Regarding Salem Communications:
“Moody’s Investors Service downgraded Salem Communications Holding Corporation’s ("Salem") Corporate Family Rating ("CFR") to B2 from B1, Probability of Default Rating ("PDR") to B3 from B1 and downgraded its 7 ¾% Senior Subordinated Notes due 2010 to Caa1 from B3. The outlook is negative. This concludes Moody’s review initiated on October 15, 2008.
The downgrade reflects continued weakness in Salem’s national and local advertising revenue due to the current weak economic conditions and a pullback by several advertising categories including automotive and financial services. While the company’s block programming revenue has been relatively resilient (but not completely immune to the current downturn), Moody’s believes the company’s advertising revenue will continue to be pressured by the weak economy and advertising climate. As a result, Moody’s expects Salem’s cash flow will likely come under increasing pressure, cost cuts notwithstanding, such that debt-to-EBITDA leverage will not be sustained at a level commensurate with the former B1 rating.
Additionally, the downgrades and negative outlook also reflect Moody’s belief that the company’s covenant compliance cushion remains extremely thin and that the company will be challenged to comply with its financial covenants, particularly total debt-to-EBITDA leverage when the covenant steps down to 5.75x at 03/31/2009. Moody’s believes any potential covenant waiver/amendment is likely to result in increased pricing thereby further pressuring cash flow. In addition, Salem faces the upcoming maturity of its revolving credit facility in March 2009 and absent asset sale proceeds, will be solely reliant on mainly internal cash flow to fund its operating and debt service requirements.
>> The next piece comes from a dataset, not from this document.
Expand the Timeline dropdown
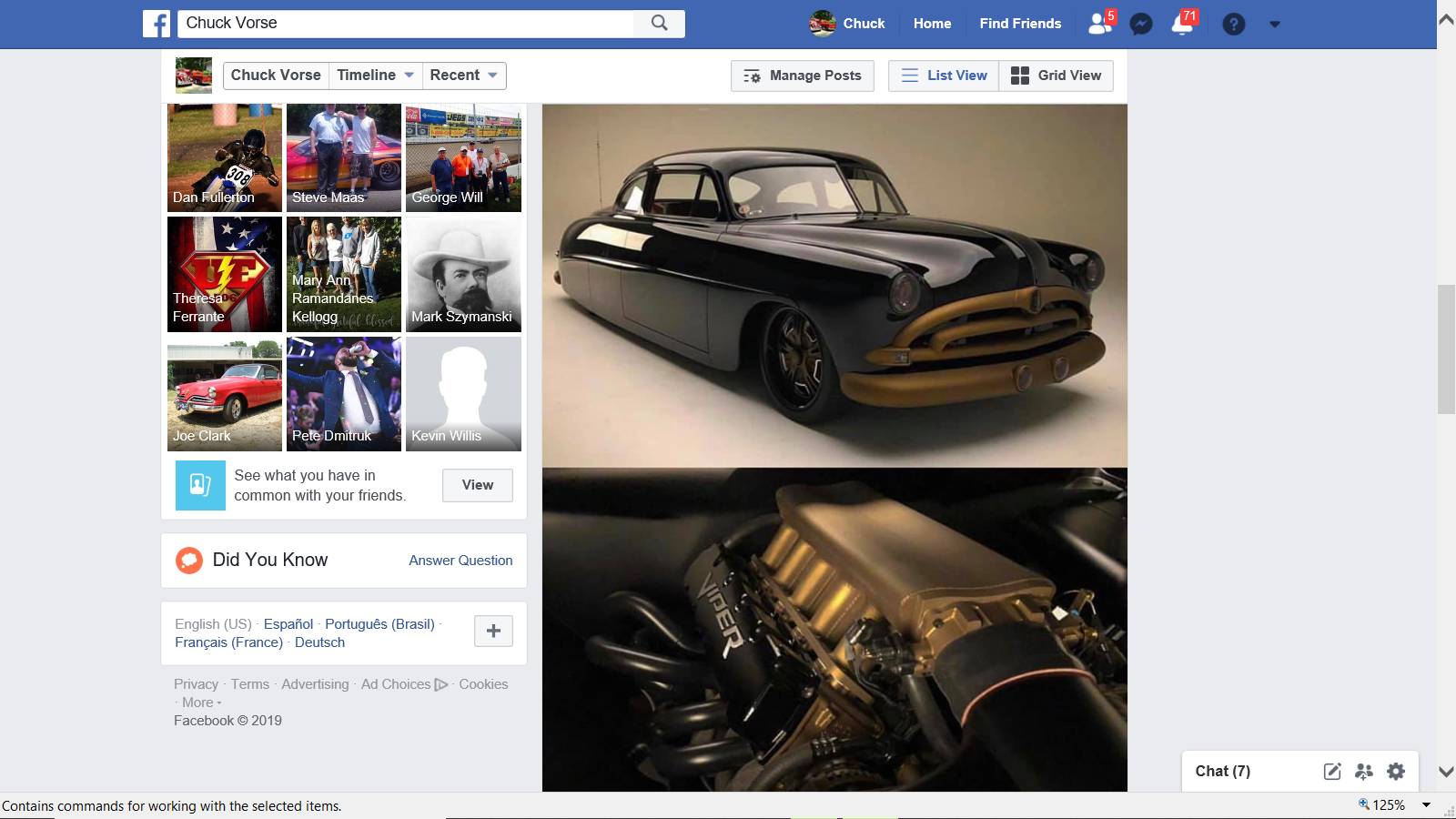Screen dimensions: 1456x819 (375, 76)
Notably, Salem also has significant refinancing needs over the intermediate term related to the 2010 maturity of its bank credit facility and senior subordinated notes.”
RBR/TVBR observation: Leverage is increasingly becoming a critical issue. Broadcasters, Citadel in particular, have been aggressively paying down debt with free cash flow, but slumping revenues still keep cutting EBITDA and increasing leverage. We wonder whether any traditional broadcasters will get to the point of doing what Sirius XM is now doing – swapping stock for bonds to reduce debt.